Copy precisely the first line of the material below and every later line, stopping with the line that contains "has height=840, width=1449.".

> Data:
*** Block opens ***
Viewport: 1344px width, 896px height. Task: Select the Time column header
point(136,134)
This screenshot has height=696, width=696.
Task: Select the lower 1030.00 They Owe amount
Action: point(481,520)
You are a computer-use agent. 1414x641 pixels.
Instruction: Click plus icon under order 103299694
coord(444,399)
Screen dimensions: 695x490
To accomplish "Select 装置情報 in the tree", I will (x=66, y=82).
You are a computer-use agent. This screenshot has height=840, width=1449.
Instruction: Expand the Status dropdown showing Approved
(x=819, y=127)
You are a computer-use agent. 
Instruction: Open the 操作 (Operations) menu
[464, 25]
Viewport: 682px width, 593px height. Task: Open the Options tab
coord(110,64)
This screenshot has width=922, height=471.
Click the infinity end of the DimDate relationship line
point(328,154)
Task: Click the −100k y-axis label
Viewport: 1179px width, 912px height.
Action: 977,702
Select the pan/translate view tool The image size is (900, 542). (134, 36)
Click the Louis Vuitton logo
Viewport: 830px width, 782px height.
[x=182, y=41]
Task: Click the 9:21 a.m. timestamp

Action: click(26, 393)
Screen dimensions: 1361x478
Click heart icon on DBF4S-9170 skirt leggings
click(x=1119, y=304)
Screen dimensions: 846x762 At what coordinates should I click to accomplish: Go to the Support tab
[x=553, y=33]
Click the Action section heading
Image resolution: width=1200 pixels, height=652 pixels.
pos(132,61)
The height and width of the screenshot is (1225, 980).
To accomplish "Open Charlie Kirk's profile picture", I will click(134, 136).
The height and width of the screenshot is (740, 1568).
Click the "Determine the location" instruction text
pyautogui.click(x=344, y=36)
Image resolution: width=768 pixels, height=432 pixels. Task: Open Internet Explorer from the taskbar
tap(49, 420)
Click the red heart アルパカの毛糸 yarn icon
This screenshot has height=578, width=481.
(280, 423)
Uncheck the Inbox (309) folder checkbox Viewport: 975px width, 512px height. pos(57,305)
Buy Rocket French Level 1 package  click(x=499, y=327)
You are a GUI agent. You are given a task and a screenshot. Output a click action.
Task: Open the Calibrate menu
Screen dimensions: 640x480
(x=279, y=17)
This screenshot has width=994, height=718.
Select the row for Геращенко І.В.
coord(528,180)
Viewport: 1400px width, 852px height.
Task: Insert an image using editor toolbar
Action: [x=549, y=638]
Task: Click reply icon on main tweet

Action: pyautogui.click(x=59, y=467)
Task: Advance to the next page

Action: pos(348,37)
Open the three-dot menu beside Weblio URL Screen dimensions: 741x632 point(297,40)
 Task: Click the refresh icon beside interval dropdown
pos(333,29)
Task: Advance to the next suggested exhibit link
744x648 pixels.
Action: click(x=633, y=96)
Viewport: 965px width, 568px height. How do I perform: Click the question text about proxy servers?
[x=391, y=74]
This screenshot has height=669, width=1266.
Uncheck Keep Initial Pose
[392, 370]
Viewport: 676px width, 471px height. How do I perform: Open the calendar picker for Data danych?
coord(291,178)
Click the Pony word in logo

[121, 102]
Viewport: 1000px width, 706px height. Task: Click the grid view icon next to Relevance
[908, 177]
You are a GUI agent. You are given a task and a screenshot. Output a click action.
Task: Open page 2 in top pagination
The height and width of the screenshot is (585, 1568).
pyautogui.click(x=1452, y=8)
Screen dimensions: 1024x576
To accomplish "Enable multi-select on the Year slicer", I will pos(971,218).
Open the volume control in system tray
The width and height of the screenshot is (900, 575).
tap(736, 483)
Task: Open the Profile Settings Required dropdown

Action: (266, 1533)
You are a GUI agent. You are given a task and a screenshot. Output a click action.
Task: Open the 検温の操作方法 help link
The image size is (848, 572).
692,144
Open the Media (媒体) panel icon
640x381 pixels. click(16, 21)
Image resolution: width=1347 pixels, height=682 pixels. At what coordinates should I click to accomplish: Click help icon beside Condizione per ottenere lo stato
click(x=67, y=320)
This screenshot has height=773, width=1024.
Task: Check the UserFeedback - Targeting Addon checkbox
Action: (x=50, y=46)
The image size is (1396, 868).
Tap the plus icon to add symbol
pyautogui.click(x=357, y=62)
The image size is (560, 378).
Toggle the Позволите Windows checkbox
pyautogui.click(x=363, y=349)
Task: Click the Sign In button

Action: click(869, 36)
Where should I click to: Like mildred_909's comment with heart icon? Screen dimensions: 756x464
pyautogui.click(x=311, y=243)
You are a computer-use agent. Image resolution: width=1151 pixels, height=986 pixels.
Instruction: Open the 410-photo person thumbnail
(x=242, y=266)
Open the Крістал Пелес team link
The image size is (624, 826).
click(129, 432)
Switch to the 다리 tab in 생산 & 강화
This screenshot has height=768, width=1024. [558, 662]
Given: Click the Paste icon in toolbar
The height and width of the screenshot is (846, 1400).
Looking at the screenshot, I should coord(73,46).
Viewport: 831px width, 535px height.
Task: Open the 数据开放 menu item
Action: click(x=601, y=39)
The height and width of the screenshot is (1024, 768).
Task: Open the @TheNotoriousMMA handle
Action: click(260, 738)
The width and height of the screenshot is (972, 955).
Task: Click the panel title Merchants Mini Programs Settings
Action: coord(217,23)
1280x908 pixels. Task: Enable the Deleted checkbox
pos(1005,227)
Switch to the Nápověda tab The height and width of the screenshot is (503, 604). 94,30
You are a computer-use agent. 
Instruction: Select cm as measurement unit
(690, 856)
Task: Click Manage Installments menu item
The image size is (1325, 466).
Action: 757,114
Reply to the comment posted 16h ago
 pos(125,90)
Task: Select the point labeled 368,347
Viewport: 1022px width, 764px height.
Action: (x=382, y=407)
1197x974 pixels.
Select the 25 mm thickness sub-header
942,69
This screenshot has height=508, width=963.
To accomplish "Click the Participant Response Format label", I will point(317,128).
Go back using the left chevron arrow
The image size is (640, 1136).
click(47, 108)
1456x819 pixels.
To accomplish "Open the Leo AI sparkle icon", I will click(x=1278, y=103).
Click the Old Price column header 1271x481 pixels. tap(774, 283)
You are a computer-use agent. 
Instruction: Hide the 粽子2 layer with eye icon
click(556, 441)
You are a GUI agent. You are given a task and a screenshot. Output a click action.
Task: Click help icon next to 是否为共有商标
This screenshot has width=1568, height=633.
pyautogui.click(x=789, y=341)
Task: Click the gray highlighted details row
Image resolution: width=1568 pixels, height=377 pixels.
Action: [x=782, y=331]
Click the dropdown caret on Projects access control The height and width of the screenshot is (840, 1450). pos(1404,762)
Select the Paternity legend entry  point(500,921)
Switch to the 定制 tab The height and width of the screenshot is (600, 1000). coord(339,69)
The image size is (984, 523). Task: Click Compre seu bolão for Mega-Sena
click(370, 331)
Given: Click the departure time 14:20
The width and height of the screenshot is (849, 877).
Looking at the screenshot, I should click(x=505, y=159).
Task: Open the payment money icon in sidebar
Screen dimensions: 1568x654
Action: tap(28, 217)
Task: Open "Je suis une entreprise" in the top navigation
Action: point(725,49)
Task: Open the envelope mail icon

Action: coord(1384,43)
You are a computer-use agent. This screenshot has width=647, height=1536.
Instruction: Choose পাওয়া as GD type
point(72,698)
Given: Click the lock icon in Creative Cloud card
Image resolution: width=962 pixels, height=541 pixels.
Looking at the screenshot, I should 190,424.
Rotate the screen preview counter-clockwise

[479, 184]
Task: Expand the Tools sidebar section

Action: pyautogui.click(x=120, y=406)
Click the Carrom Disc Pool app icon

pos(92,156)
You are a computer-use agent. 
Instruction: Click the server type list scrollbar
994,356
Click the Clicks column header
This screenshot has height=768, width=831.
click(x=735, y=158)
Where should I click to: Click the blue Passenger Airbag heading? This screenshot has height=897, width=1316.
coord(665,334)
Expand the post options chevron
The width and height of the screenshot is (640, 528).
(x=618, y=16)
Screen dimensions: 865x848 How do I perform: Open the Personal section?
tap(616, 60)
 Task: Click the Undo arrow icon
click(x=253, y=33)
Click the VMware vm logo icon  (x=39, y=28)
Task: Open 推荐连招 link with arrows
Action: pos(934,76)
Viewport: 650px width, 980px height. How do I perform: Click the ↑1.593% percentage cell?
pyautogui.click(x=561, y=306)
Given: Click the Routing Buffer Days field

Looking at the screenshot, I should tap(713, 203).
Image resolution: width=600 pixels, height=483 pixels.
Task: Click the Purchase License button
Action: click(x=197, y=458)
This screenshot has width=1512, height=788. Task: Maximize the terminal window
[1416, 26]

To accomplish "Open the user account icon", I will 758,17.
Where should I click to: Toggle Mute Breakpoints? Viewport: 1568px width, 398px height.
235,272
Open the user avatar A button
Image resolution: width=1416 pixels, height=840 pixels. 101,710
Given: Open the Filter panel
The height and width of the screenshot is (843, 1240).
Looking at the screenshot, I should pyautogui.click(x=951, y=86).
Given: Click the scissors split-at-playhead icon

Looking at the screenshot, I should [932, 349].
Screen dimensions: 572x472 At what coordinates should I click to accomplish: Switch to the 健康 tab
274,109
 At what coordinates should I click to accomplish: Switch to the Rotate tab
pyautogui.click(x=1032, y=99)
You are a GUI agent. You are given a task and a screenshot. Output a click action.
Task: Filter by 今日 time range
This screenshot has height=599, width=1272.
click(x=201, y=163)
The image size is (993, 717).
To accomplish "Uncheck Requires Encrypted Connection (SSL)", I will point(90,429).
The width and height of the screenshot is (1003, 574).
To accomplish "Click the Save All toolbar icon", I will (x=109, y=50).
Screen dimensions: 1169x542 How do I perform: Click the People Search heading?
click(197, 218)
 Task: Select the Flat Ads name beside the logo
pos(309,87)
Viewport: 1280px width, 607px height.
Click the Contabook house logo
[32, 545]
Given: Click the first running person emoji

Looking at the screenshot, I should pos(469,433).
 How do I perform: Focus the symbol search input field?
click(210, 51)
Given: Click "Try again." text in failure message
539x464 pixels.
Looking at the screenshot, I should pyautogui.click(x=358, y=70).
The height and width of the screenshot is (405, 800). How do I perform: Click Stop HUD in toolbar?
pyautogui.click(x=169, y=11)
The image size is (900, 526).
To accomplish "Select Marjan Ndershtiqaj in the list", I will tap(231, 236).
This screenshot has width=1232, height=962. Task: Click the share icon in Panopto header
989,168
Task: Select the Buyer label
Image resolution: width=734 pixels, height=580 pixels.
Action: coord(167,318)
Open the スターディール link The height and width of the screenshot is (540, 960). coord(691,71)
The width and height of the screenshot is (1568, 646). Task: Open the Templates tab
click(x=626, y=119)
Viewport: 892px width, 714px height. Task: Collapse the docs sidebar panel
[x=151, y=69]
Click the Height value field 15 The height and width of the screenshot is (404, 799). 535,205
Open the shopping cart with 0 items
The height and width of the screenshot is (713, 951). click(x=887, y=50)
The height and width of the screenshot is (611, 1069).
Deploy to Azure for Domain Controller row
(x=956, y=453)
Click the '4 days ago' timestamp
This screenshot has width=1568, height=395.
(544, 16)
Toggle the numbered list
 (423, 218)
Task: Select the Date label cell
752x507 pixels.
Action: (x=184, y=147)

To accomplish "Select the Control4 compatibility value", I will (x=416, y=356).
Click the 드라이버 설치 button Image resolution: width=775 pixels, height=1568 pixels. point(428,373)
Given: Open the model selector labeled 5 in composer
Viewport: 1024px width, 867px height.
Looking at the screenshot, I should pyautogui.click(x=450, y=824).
*** Block closes ***
> Solution for this task:
Viewport: 1344px width, 896px height. Task: Select the Time column header
point(136,134)
This screenshot has height=696, width=696.
Task: Select the lower 1030.00 They Owe amount
Action: point(481,520)
You are a computer-use agent. 1414x641 pixels.
Instruction: Click plus icon under order 103299694
coord(444,399)
Screen dimensions: 695x490
To accomplish "Select 装置情報 in the tree", I will (x=66, y=82).
You are a computer-use agent. This screenshot has height=840, width=1449.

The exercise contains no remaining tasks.